New Zealand businessman (1884–1957)

Sir David Alexander Ewen (1884 – 7 April 1957) was a New Zealand businessman, soldier and politician.

==Biography==
Ewen was born in Middlesex in 1884. He was educated at Mill Hill School. In 1912 he married Marian Nathan. The next year they moved to New Zealand where they had one daughter and two sons. He began a successful business career as the managing director of Sargood Sons & Ewen Ltd. He was also chairman of the Sargood Trust, a charity the company funded to help crippled children throughout New Zealand.

He served in World War I with the New Zealand Field Artillery unit and was later an embarkation officer from 1915 to 1917. After the war he was appointed a Member of the Order of the British Empire (Military) in the 1919 Birthday Honours. He was an assistant embarkation officer in the World War II, with the rank of major.

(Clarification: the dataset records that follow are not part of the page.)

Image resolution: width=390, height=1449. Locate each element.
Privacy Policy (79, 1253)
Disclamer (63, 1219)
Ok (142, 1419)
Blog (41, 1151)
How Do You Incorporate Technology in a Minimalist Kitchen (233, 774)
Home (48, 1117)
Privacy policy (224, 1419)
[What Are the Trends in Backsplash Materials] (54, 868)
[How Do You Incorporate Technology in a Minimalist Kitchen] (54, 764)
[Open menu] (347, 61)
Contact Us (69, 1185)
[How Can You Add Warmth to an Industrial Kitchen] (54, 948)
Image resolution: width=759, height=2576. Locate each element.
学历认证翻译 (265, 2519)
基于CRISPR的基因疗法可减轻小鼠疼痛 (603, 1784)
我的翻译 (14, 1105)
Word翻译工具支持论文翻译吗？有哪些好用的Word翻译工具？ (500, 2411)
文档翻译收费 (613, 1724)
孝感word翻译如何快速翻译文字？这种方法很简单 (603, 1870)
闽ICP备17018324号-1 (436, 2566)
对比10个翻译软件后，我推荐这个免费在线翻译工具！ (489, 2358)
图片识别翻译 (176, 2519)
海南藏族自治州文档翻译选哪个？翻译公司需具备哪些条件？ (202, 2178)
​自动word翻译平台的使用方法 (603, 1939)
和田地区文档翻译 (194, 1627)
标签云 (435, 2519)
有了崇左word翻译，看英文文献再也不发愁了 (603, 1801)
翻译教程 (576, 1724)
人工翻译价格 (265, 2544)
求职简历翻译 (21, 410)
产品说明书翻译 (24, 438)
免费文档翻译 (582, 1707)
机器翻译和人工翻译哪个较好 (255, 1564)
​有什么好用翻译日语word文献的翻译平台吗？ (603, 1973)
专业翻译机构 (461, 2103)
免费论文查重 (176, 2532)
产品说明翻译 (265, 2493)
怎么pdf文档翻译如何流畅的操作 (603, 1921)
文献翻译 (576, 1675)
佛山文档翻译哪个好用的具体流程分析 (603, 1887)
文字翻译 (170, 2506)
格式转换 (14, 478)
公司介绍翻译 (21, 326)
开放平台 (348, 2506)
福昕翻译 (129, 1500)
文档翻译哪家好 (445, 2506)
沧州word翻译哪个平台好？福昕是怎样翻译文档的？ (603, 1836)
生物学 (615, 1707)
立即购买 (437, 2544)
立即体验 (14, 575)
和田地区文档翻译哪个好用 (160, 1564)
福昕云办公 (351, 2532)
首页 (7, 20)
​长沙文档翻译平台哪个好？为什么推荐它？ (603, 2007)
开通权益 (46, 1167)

At the 1923 local elections he was elected to the Lower Hutt Borough Council. His main ambition as a councillor was to upgrade the Hutt Bridge which was on its fifth iteration (built in 1904) and was struggling to cope with traffic levels as well as accommodating motor vehicles. A new bridge with a higher capacity for traffic was constructed and eventually opened in 1929. Its name was changed to the Ewen Bridge in his honour.

In 1934 he was appointed as an inaugural director of the Reserve Bank of New Zealand, as a Government nominee. In 1941 he became a director of the Australian Mutual Provident Society.

In the 1946 New Year Honours, Ewen was appointed an Officer of the Order of the British Empire for service as a member of the Supply Council. He was made a Knight Commander of the Order of the British Empire in the 1952 New Year Honours. He was involved with the boy scout movement and in 1953 he was awarded the highest scout service award Silver Wolf.

Ewen was an art enthusiast and donated many pictures to the National Art Gallery. For six years (1932 to 1938) he was president of the New Zealand Academy of Fine Arts, and until his death was a member of the board of trustees of both the National Art Gallery and Dominion Museum. He was also a former New Zealand governor of Rotary International.

Ewen died in 1957, aged 73. He was survived by his wife and three children.